The women who participated were devoted followers. They believed in Gandhi's mission. Some of them saw the experiments as a form of spiritual service. Others later described feeling exploited, though they did not say so publicly during Gandhi's lifetime. The experiments were conducted in the ashrams Gandhi established in Wardha and Sevagram, and in the homes of supporters across India. They continued through the 1940s, even as Gandhi was negotiating with the British government over Indian independence.
The reaction within the independence movement was split. Some of Gandhi's closest disciples defended the experiments as necessary for his spiritual growth. Others saw them as a distraction from the political work that mattered. Nehru, who would become India's first prime minister, was deeply uncomfortable but said nothing publicly. Patel, the movement's other major leader, was more direct. He told Gandhi that the experiments were damaging his reputation and the movement's credibility.
The Part That Got Buried
The women who participated in Gandhi's experiments have largely been erased from the historical record. Their names appear in Gandhi's letters and in the accounts of ashram residents, but their perspectives have not been preserved. What is known is that some of them left the ashram after the experiments began. Others stayed. One of them, Manu Gandhi, Gandhi's grandniece, was with him when he was assassinated in 1948. She was eighteen.
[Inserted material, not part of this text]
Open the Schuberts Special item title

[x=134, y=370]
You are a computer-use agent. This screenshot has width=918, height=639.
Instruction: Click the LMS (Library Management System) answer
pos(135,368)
Gandhi's own writings on the experiments are defensive. He argued that the tests were necessary because his celibacy was being questioned. He insisted that there was no sexual element to the experiments. He framed them as a form of ascetic discipline, a continuation of the self-denial that had marked his entire adult life. But the framing did not satisfy his critics. The experiments continued for years. The controversy did not end until Gandhi died.
The Ripple Effect
The celibacy experiments have shaped the way Gandhi is remembered in India and abroad. In India, the debate over his legacy has often focused on the experiments as evidence of his eccentricity or his hypocrisy. Hindu nationalists, who oppose Gandhi's secular vision of India, have used the experiments to discredit him. Gandhi's defenders have argued that the experiments were consistent with his philosophy of self-discipline and that they should be understood in the context of his time.
In the West, the experiments have been used to complicate the image of Gandhi as a moral icon. Biographers who wrote in the decades after Gandhi's death omitted the experiments or treated them as minor episodes. More recent biographies have addressed them directly, and the result has been a reevaluation of Gandhi's legacy. The man who led India to independence was not a saint. He was a complicated, sometimes contradictory figure who believed that his spiritual development was more important than the discomfort he caused his followers.
The Line That Says It All
Gandhi spent the last decade of his life sleeping next to young women to prove that he had mastered his desires, and when his followers asked him to stop, he told them that their discomfort was a small price to pay for his spiritual growth—and they stayed silent because he had already shown them that he was willing to sacrifice his body for India, and they were not sure what he was willing to sacrifice next.